Problem requirements →
The expected answer is the set of lines in the data below between the line holding "Given: Expand the" and the line holding "Click the lightbulb", inclusive, written out exactly.

Data shown below:

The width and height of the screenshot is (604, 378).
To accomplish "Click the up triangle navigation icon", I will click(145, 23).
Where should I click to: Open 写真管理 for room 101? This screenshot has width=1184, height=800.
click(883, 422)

End of Data shown.
Data shown below:

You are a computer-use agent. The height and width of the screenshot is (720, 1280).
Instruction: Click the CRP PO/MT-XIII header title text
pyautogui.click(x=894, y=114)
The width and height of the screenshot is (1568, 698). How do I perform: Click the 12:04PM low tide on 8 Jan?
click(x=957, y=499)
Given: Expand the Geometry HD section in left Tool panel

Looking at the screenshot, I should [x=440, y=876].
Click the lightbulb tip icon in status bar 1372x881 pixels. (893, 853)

End of Data shown.
Data shown below:

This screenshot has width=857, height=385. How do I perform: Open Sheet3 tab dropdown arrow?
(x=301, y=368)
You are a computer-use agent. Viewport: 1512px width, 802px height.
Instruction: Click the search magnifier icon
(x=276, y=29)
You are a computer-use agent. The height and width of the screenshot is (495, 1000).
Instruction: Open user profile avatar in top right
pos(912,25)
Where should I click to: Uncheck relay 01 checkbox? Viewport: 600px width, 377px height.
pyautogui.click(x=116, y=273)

End of Data shown.

Exercise result →
Given: Expand the Geometry HD section in left Tool panel

Looking at the screenshot, I should [x=440, y=876].
Click the lightbulb tip icon in status bar 1372x881 pixels. (893, 853)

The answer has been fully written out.